Erzurum çok doğru bir yolda:

Vefalı evlatlarının, cesur yatırımcıların ve gözünü budaktan sakınmayan mahalli yöneticilerinin omuzlarında yükseliyor…

Bazı “firarlar” vardı ki nihayeti, illa ki vuslatla biter…

Tarih şehirleri, şehirler de kahramanları doğurur…

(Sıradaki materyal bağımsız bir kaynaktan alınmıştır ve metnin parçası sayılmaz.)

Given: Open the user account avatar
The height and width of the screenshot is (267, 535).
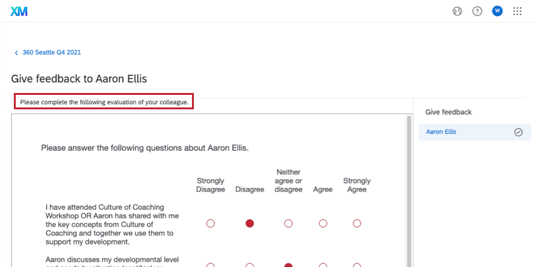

Erzurum’da bazen biri çıkar ve öyle bir mıh vurur ki o nala; nalbant bile sarhoş olur…

 

Eski ama eksilmeyen büyüklerimiz ne güzel söylemiş:

“İnsan çeşit çeşit, yer damar damar.”

Hayat planı, her insan için başka başka çizilmiştir.

Biz önceden bilemeyiz onu…

Kimileri zenginliğin ve servetin içerisine doğar, kimileri yoksulluk ve sefalete gözlerini açar.

Kimileri de vardır ki, yaşadıkları hayat ve bu uğurda verdikleri mücadele ile adeta anıtlaşırlar.

Hani, “ben bu noktaya tırnaklarımla kazıyarak geldim” diyenler var ya…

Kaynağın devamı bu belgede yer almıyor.